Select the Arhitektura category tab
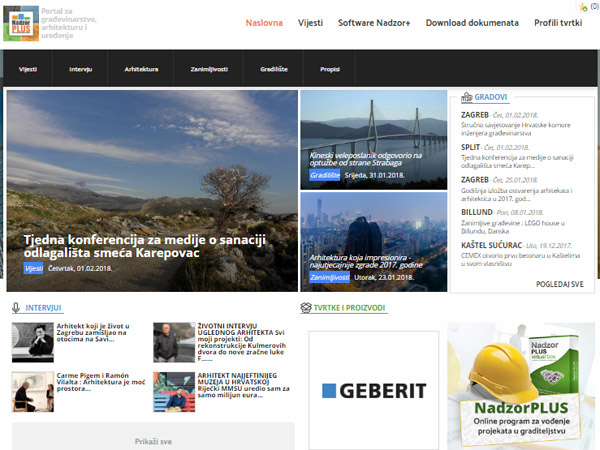 click(x=141, y=70)
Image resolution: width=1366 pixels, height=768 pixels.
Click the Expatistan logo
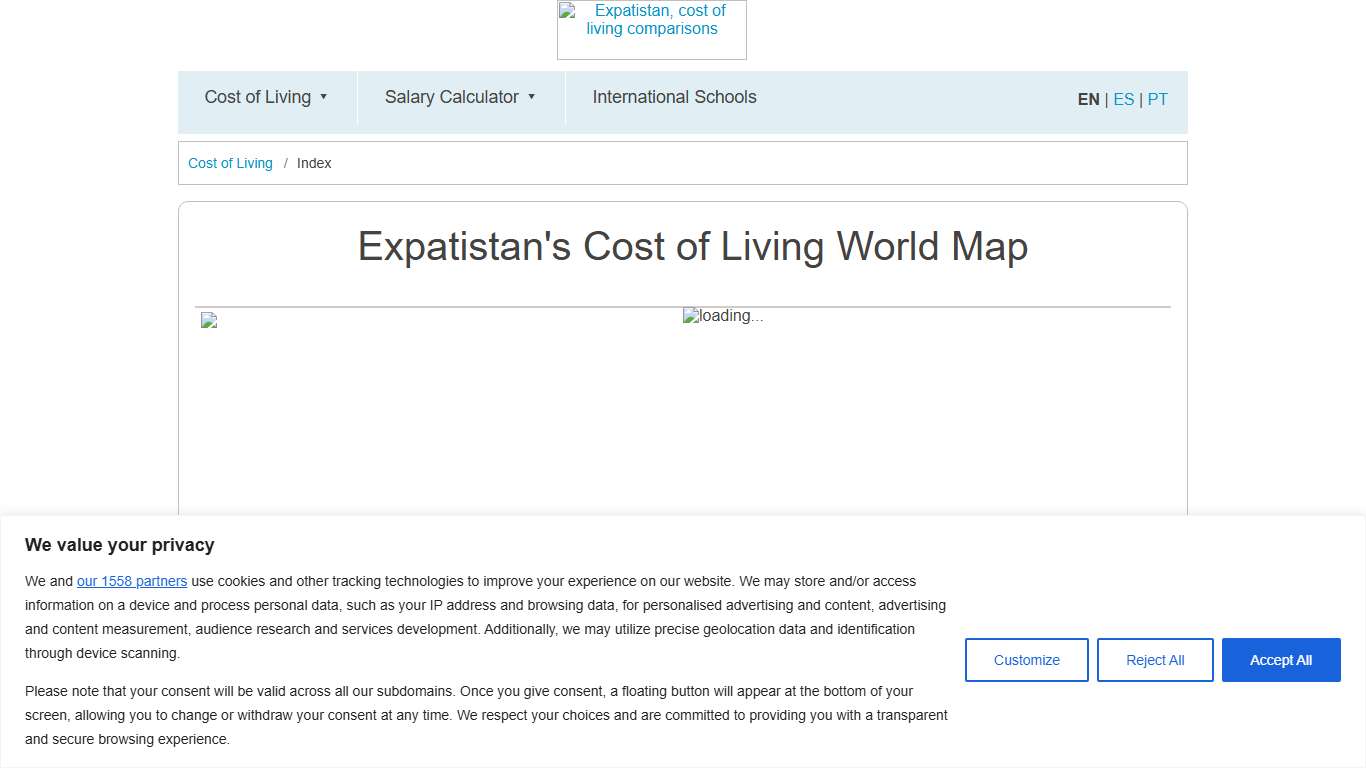pos(651,29)
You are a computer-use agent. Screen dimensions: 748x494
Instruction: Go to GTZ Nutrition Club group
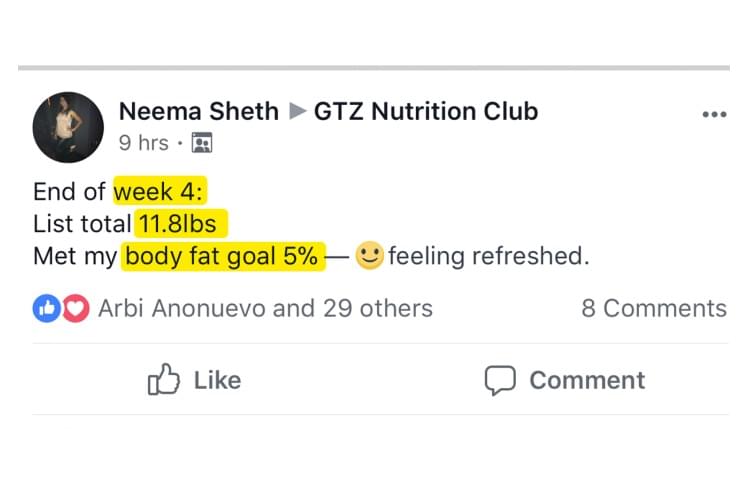click(426, 111)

◆ **What is being asked**
Give the material above again exactly as it stands, minus any images.

◆ **Answer to this problem**
Select the Arhitektura category tab
 click(x=141, y=70)
Image resolution: width=1366 pixels, height=768 pixels.
Click the Expatistan logo
pos(651,29)
You are a computer-use agent. Screen dimensions: 748x494
Instruction: Go to GTZ Nutrition Club group
click(426, 111)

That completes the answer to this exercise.